Tree Structures Lesson 8

BSTs & Database Indexing

intermediate ⏱️ 50 minutes 🌍 Speeding up database lookups, implementing dictionaries/maps, symbol tables in compilers

In the previous lesson, we explored general binary trees and their hierarchical nature. Now, we’ll dive into a specific type of binary tree with a powerful property: the Binary Search Tree (BST). BSTs are designed for efficient searching, insertion, and deletion of elements, making them fundamental for tasks like database indexing, where quick data retrieval is paramount.

Binary Search Tree

Keys in the left subtree are smaller, keys in the right subtree are larger.

50 30 20 40 70 60 80

Searching for 40 would follow the path: ...

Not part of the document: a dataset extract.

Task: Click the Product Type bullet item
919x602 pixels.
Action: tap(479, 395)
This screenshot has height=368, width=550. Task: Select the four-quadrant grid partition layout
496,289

🔍 What is a Binary Search Tree (BST)?

A Binary Search Tree is a node-based binary tree data structure which has the following properties:

  1. The left subtree of a node contains only nodes with keys less than the node’s key.
  2. The right subtree of a node contains only nodes with keys greater than the node’s key.
  3. Both the left and right subtrees must also be binary search trees.
  4. There must be no duplicate keys (though some implementations allow duplicates by placing them on one side consistently).

These properties ensure that an in-order traversal of a BST will yield elements in sorted order.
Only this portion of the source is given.